Now that we've checked everything out in terms of measurements on the block, it's time to start our final block cleaning. Begin by inspecting all threads in the block, both in terms of bolt holes as well as holes for oil gallery plugs. Look for leftover sealant as well as any damaged threads. We discover that our head bolt hole threads are pretty gummed up from the thread compound GM used when originally assembling our LS1. This could interfere later on with proper installation of our ARP head studs, and could also prevent proper torquing of head bolts (if used in lieu of studs). | 
Conveniently enough, ARP sells a tool specifically for cleaning head bolt hole threads on LS1 engines (discussed in the tools article elsewhere in this issue). The tool works just like a tap and can be turned with either a 1/4 open end or a tap turning tool from a tap and die set. Treat it just like a tap: turn it in slowly, and back it off every few turns to help loosen the goop on the threads and prevent jamming the tool. | 
Look at all the crud that comes out of each head bolt hole! Between holes, clean the tool with Brakleen and then shoot it with WD-40 for lube before you hit the next hole. You can probably just ask your machine shop to do this thread cleaning process for you if you don't mind paying a bit extra (there are 10 M11 holes to clean per head and it takes a little time). |
With all threads in the block inspected and cleaned as needed, it's time to give the block a thorough washdown. These two types of solvent (normally used in paint prep) will come in handy for our purposes as they work very well at cleaning metal.
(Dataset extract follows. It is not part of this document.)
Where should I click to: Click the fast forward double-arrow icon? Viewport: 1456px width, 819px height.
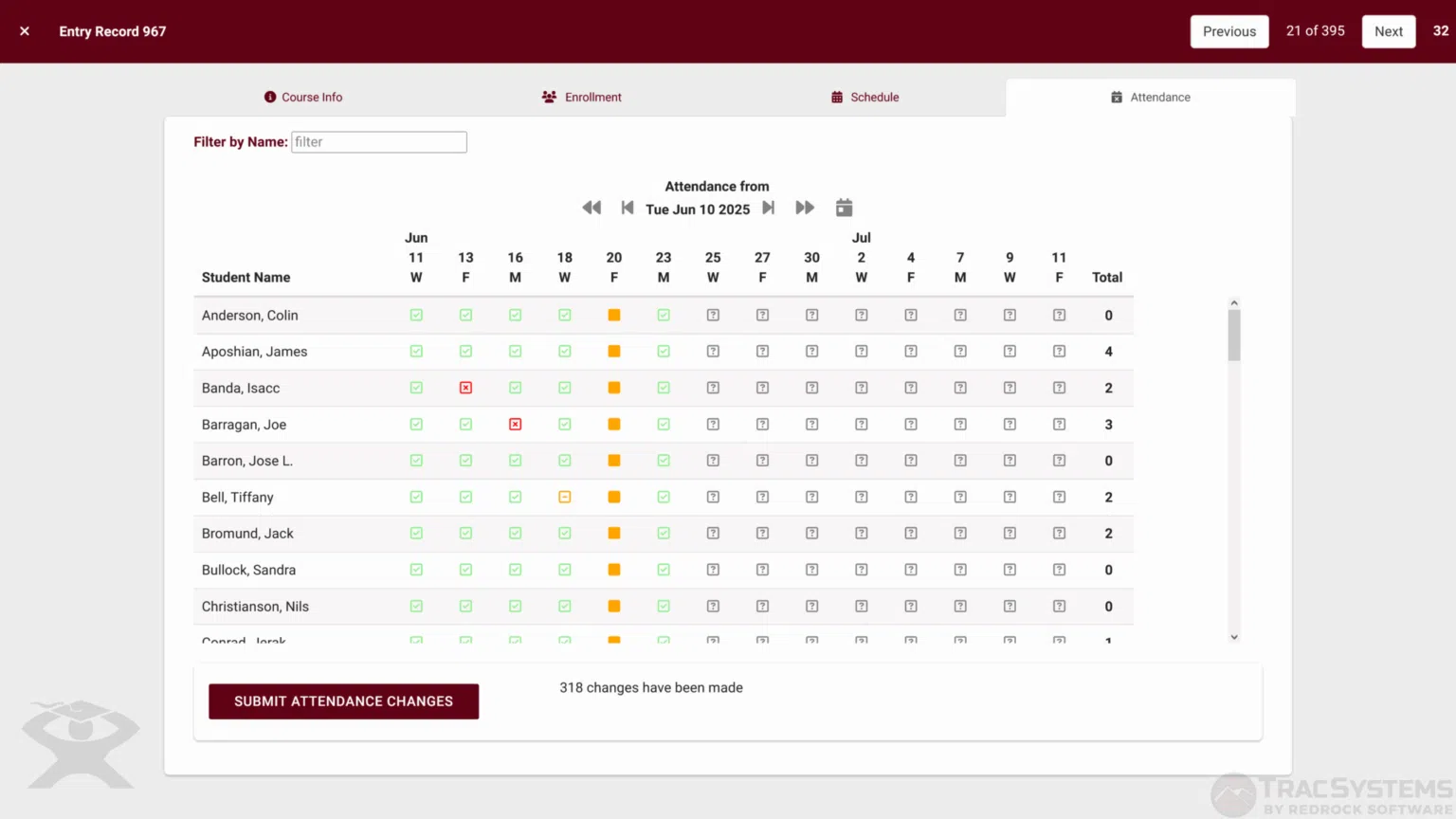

Mineral spirits will be used for general cleaning of the block and all metal components we install, and the more-potent 100 percent virgin acrylic lacquer thinner will be used to clean the cylinder walls just before we install the pistons. | 
Put the block on the floor with the front facing downward. Use a clean funnel and pour mineral spirits into the hole formerly occupied by the barbell restrictor. The main oil gallery runs all the way from here to the front of the engine, so mineral spirits will begin leaking out of any hole that isn't currently capped with an oil gallery plug (our machine shop had removed a few of ours). Also dump some mineral spirits down the passages that feed the valve lifters; they're located just above the camshaft bore. | 
Remove the oil gallery plug at the driver side front of the engine block if you haven't done so already. Shine a flashlight into this hole and look down the oil gallery passage to double-check that no debris is present. After you've done this and are confident the passage is clean, you can put the block back on the engine stand. |